Papers
Topics
Authors
Recent
Search
2000 character limit reached

POLARIS: A Sparse Radial Neutrino Telescope Design for the Pacific Ocean

Published 14 Apr 2026 in astro-ph.HE | (2604.12521v1)

Abstract: The cubic-kilometer neutrino telescopes have opened neutrino astronomy as an observational discipline. The recent detection of KM3-230213A, the highest-energy neutrino ever observed at ~220 PeV, as a near-horizontal muon track underscores that the ultra-high-energy frontier is accessed through horizontal directions where the Earth's opacity above ~100 TeV confines the observable sky to a narrow band around and above the horizon. Yet extending general-purpose detector architectures into this regime requires disproportionate increases in instrumentation, cost, and logistical complexity. A compelling alternative is to deploy specialized detectors that target this natural geometry. POLARIS (Pacific Ocean Large Area Radial Instrumented Sparse array) is a sparse planar deep-water Cherenkov array optimized for neutrino-induced muon tracks from horizontal directions in the multi-TeV to PeV regime. By rotating the conventional vertical string layout into a radial planar configuration, the detector presents maximal cross-section to horizontal tracks while naturally suppressing the down-going atmospheric background. With only 1100 optical modules, the five-arm design reaches point source and diffuse flux sensitivities at PeV energies competitive with detectors deploying several times more instrumentation. As a dedicated $ν_μ$ track detector, POLARIS provides the muon-flavor channel that tau-optimized experiments such as TAMBO and Trinity do not cover, enabling full flavor composition measurements from astrophysical sources. Using the Prometheus simulation framework, this study demonstrates that targeted sparse geometries can open new discovery space at the high-energy frontier at a fraction of the cost of general-purpose arrays.

Summary

  • The paper introduces a sparse radial neutrino telescope design featuring a five-arm configuration with 1100 optical modules to optimize muon track detection.
  • The design enhances sensitivity to horizontal muon tracks by retaining 40% of signal events while effectively reducing atmospheric background noise.
  • Simulations demonstrate improved point source sensitivity at multi-TeV to PeV energies, offering a scalable and cost-efficient alternative to traditional detectors.

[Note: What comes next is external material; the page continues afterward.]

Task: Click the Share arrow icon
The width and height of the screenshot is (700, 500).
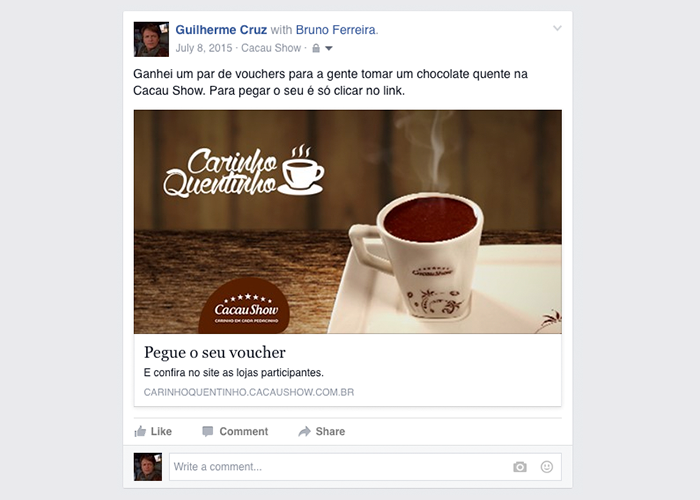Action: 304,431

POLARIS: A Novel Sparse Radial Neutrino Telescope Design

The POLARIS project introduces a sparse radial neutrino telescope tailored for deployment in the Pacific Ocean, specifically engineered to optimize detection of neutrino-induced muon tracks in the multi-TeV to PeV energy regime. This configuration diverges from conventional cubic-kilometer architectures, offering significant advantages in terms of cost-efficiency and sensitivity to horizontal neutrino tracks. POLARIS utilizes a unique radial planar setup that maximizes cross-sectional exposure to these tracks, simultaneously attenuating atmospheric background noise.

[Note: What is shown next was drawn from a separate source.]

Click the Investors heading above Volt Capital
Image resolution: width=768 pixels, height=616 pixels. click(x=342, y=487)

Introduction to Neutrino Astronomy

Neutrino astronomy has been propelled into the forefront of observational astrophysics through instruments like IceCube and its successors, which have pioneered large-scale detection capabilities from the South Pole to the Northern Hemisphere. However, these detectors face challenges in expanding their architecture to address the ultra-high-energy regime (above ~100 TeV), necessitating disproportionate infrastructural expansion. The paper argues that detecting near-horizontal muon tracks is vital for exploring the ultra-high-energy frontier due to the Earth's opacity confining observations to narrow horizon bands. Figure 1

Figure 1: Illustration of the five-arm POLARIS detector geometry with perpendicular string pairs.

Detector Design

POLARIS employs a sophisticated geometry composed of five radial arms extending from a central hub, each equipped with optical modules arranged in gates. This design includes a radial planar configuration, strategically aimed at maximizing sensitivity to horizontal muon tracks, with each arm instrumented with 220 optical modules resulting in a total of 1100 modules. The configuration (Figure 1) minimizes background noise, leveraging vertical spacing to discourage down-going cosmic-ray secondaries.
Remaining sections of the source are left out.